Simon Read: Ban teaser savings rates and repay our lost interest, please
Sometimes I find myself banging on about things for so long that eventually I assume that nothing will happen. But after years of complaining about misleading introductory rates on savings accounts, the City watchdog finally acted this week to launch an investigation into them.
The problem is the teaser rates that make savings accounts look attractive when they are actually absolutely awful. They've become endemic in the finance industry and are, in my view, nothing short of misleading trickery.
At random I googled "savings accounts" this week and was led to the Halifax ISASaver Online which pays 1.35 per cent. Only it doesn't. It actually pays a pathetic 0.25 per cent and includes a 12-month fixed bonus of 1.1 per cent.

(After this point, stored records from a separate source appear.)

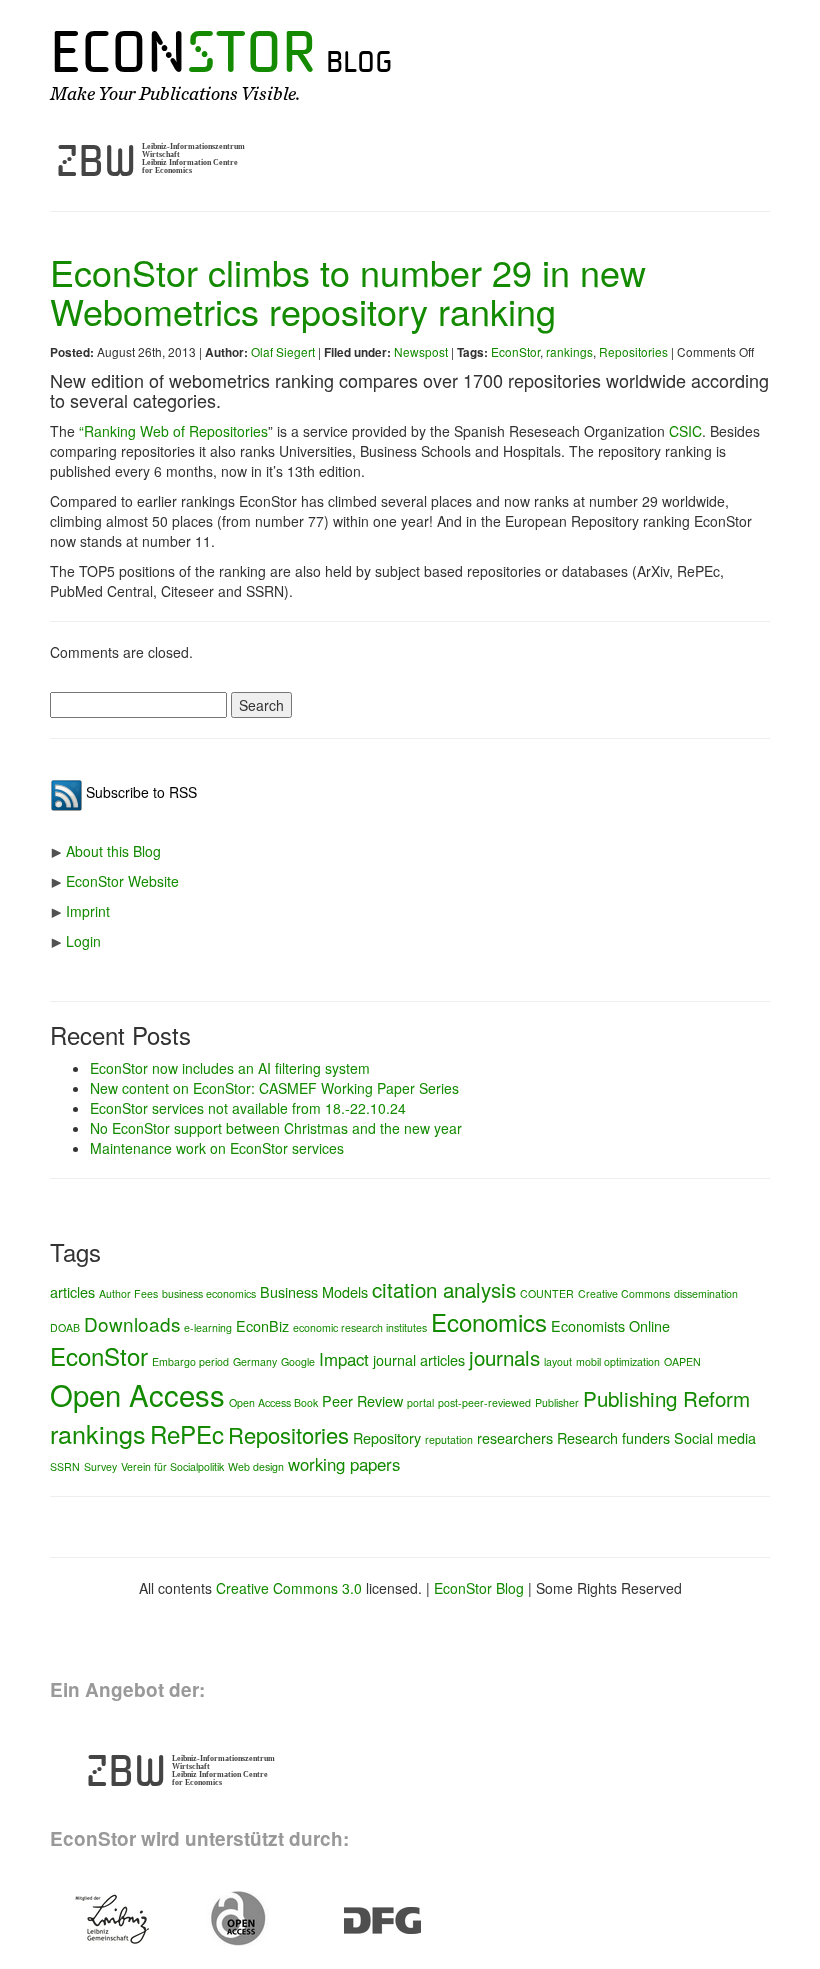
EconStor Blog (479, 1588)
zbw (96, 161)
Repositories (633, 351)
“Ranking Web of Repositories (173, 431)
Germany (255, 1361)
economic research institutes (360, 1327)
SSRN (65, 1466)
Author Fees (128, 1293)
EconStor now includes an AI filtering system (230, 1068)
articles (72, 1291)
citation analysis (444, 1289)
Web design (256, 1466)
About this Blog (113, 851)
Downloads (132, 1323)
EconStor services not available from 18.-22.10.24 (248, 1108)
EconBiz (262, 1325)
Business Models (314, 1291)
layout (558, 1361)
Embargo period (190, 1361)
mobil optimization (618, 1361)
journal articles (419, 1359)
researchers (515, 1437)
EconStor (515, 351)
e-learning (208, 1327)
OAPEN (682, 1361)
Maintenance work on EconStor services (217, 1148)
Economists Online (610, 1325)
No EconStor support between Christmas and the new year (276, 1128)
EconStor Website (122, 881)
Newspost (421, 351)
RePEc (187, 1433)
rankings (569, 351)
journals (504, 1357)
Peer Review (362, 1400)
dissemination (706, 1293)
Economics (489, 1321)
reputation (449, 1439)
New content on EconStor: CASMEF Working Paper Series (274, 1088)
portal (420, 1402)
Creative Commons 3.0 (289, 1588)
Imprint (88, 911)
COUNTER (547, 1293)
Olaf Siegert (283, 351)
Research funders (613, 1437)
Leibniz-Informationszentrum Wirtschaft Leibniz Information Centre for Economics (193, 158)
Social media (715, 1437)
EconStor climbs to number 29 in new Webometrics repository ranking (348, 291)
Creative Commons (624, 1293)
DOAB (65, 1327)
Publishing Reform (666, 1398)
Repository (387, 1437)
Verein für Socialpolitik (172, 1466)
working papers (344, 1464)
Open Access (137, 1394)
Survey (100, 1466)
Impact (344, 1359)
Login (83, 941)
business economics (209, 1293)
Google (298, 1361)
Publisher (557, 1402)
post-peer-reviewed (484, 1402)
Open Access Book (273, 1402)
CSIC (685, 431)
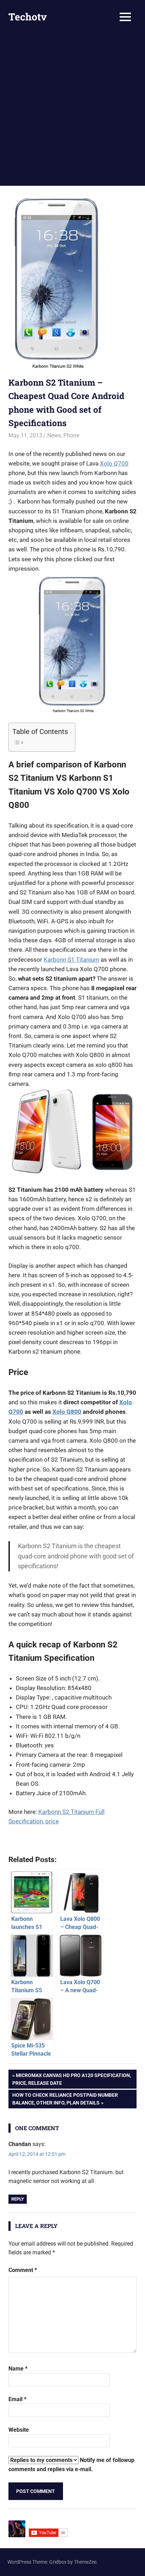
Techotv (27, 16)
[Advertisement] (72, 109)
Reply (17, 2199)
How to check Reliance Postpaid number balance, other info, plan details (65, 2099)
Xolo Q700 (114, 463)
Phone (71, 435)
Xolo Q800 (66, 1411)
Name (17, 2368)
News (54, 435)
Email (17, 2399)
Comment (22, 2270)
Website (18, 2429)
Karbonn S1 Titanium (71, 959)
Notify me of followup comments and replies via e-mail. (71, 2465)
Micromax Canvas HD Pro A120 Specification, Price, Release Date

The end result, once the teaser period ends, is for the interest paid on the account to become negligible. That means savers who've taken the time to find what they think is a decent account end up being penalised. Of course the Halifax is far from the only finance firm trying the same trick. In fact Which? discovered some 1,300 savings accounts that have ended up paying ultra-low rates.
So I'd like the Financial Conduct Authority to speed up its investigation and ban the tricky teaser rates. In fact I'd go much further. I'd force all financial institutions that have tricked people into low-paying accounts to put things right. They should put customers' cash into decent accounts and repay all the back interest they've lost out on.